In his Cours complet d’harmonie et de composition (1806) Jerome-Joseph Momigny offered both a paraphrase of the first movement of W.A. Mozart’s D minor Quartet K 421, and a double analysis of the first movement of Joseph Haydn’s Symphony no. 103 in E flat major. In the first case, he matched the phrases of Mozart’s composition to the verses of a fictional quarrel between Dido and a runaway Aeneas, providing both a harmonic and structural analysis at the same time. In the case of Haydn, a first, essentially formal analysis is complemented by an analyse pittoresque et poetique conceived as a dramatisation: the subject illustrates the contrasting reactions of the peasants to the threat of a storm, their prayers, comments, banters, and ensuing squabbles.In both cases Momigny segments the composition into ‘periods’ that convey complete meaning. Therefore, he does not rely on a pre-established morphological model – the very idea of sonata form had not yet been formulated in 1806 – but seeks logical and formal links in the narrative coherence resulting from the succession and concatenation of musical periods.

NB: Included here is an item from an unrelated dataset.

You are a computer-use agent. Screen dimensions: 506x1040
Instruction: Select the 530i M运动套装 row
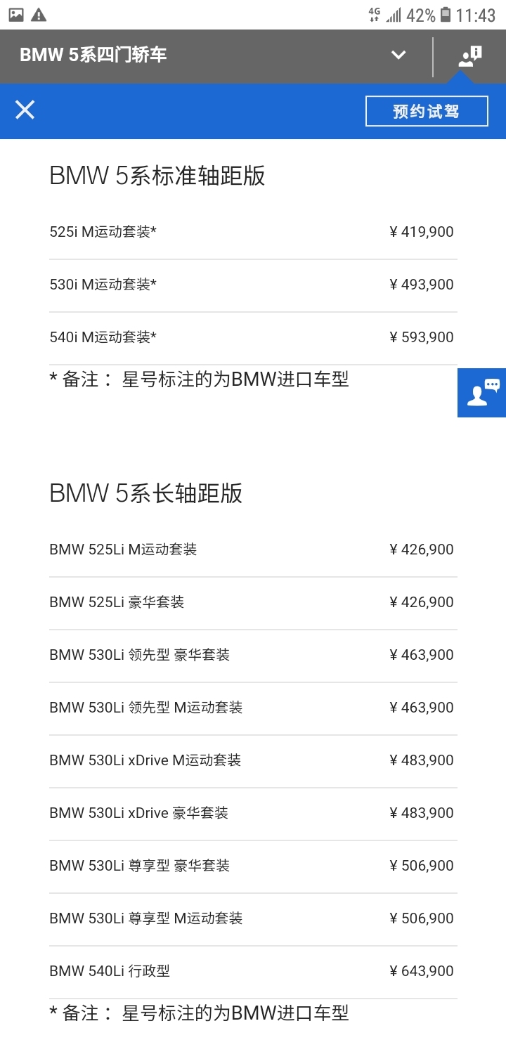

This translation into words of a complex, multi-layered construct like the first movement of Haydn’s symphony is no doubt arbitrary, but not inappropriate. However, it has the merit of reducing the gap between poor denotation and lavish connotation that is peculiar to musical language.Moreover, in itself the very beginning of Symphony no. 103 gives a textbook example of the limits that constrain the power of the word vis-a-vis musical language. Indeed, the sources give no indication on how to perform the “drum-roll” that made it famous.